Early in her career, Schenectady City Council member Carmel Patrick found herself working for an organization run by a man she says “did not behave morally.”
She recalls that both men and women were mistreated by this individual, whose style as an administrator became clear following one particular conversation.
“He said, ‘You don’t have to be nice to be an effective leader,’ and I took it to be the opposite,” Patrick said.
But women in particular, including Patrick, were subjected to out-of-line comments from this individual that she now recognizes as sexual harassment.
“It was totally inappropriate,” Patrick said. “Very explicit, suggestive comments.
“I was not alone in the way this person was treating people and the things this person was saying to people,” she continued. “It was pretty common behavior. I was not the only woman in that particular place that had been harassed.”
At the time, Patrick felt there was no one she could go to in the organization to report the man it was run by, especially given the prevalence of his behavior in the workplace. She instead looked for another job.
“I needed a paycheck to pay my rent,” Patrick said. “But I made the decision that this was not the place that I wanted to be, and I certainly didn’t want to work for him.”
That decision helped propel her into the next phase of her career. Patrick, throughout her professional career, worked in education and for nonprofits. It was after leaving that organization that she moved up to become a senior staffer in managerial roles in subsequent positions.
Moving forward, it was important to Patrick that she cultivated environments in which the behavior she experienced would not take place or be tolerated, where staff members would feel comfortable reporting a situation if something transpired.

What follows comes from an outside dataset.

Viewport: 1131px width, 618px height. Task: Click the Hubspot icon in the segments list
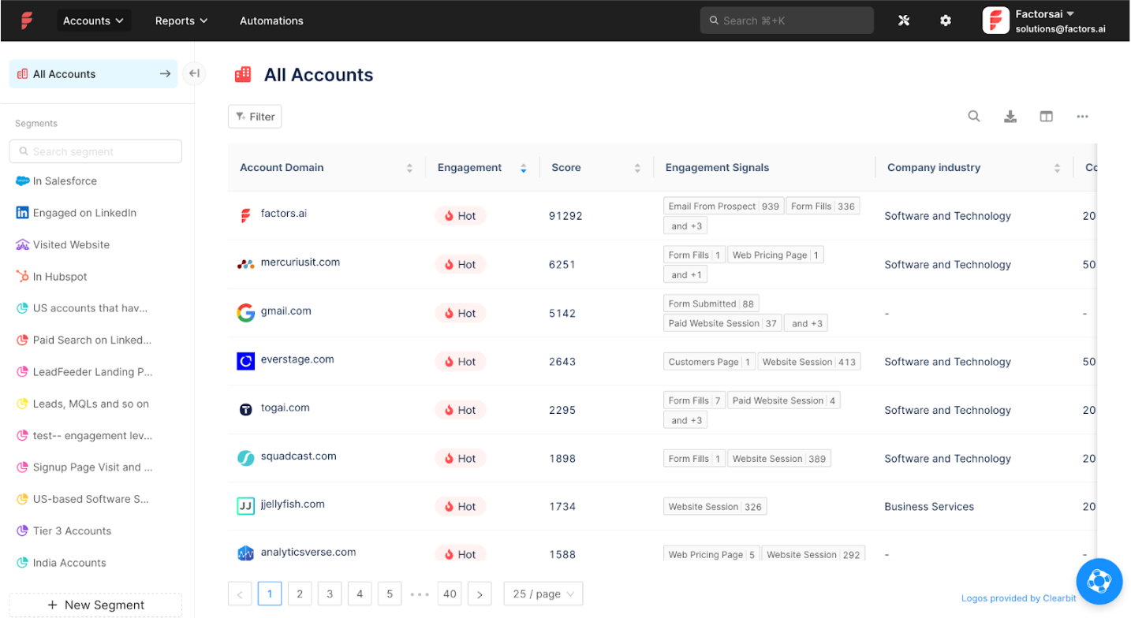click(x=21, y=276)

“One of the lessons that I brought away from that particular job was that I never wanted to treat anyone like that,” Patrick said. “If there were people who saw things happening, I think I would have been the kind of person people would have come to. I hope that I always established myself in that way.”
That experience took place roughly 30 years ago and Patrick has seen progress since then. Sexual harassment training is now required in all workplaces in the state and the term is well-known.
Looking back, Patrick said, “I don’t know that we had that language.”
She also knows that she would handle the situation differently if it happened now, regardless of the circumstances.
“If it happened to me today I would very much not just sit there and listen,” Patrick said. “I would go to somebody and report the behavior immediately.”
Yet she acknowledges that it wasn’t until recently that she told anyone what she experienced. While having dinner with her husband and another couple, the conversation turned to the allegations of sexual harassment and assault leveled at Gov. Andrew Cuomo, and Patrick felt safe sharing her own story that she had previously held back because of feelings of shame.
“I’m a pretty confident, well-established professional, and even though I never talked about it because I felt bad about it,” Patrick said, “I understand that I didn’t do anything wrong, that this person was very, very wrong in his treatment of myself and other women, and that it’s OK for me to talk about.”
Patrick remembers how the rise of the #MeToo movement around 2017 raised the public awareness of how common these experiences are, even locally.
“I remember how myself and so many of my friends on social media were hashtagging MeToo,” she said. “I felt a lot of people were surprised that it seemed so universal.”
She pointed to the importance of the ongoing public dialogue to demonstrate to women that they can speak out if they have similar experiences and to prevent such situations in the future.
“I think we have to keep talking,” Patrick said.
Today’s stories – All too familiar:
- All too familiar: Local women share their stories of sexual harassment
- Yasmine Syed, Niskayuna: ‘It’s … a tactic to delegitimize and diminish a person’
- Nikita Hardy, Schenectady County: ‘People roll their eyes’
- Ali Schaeffing, Albany: ‘I know I didn’t invite that’
- Karen Zalewski-Wildzunas, Schenectady: ‘We need to make sure that people are speaking up’
- Madelyn Thorne, Schenectady County: ‘This should have stopped a long time ago’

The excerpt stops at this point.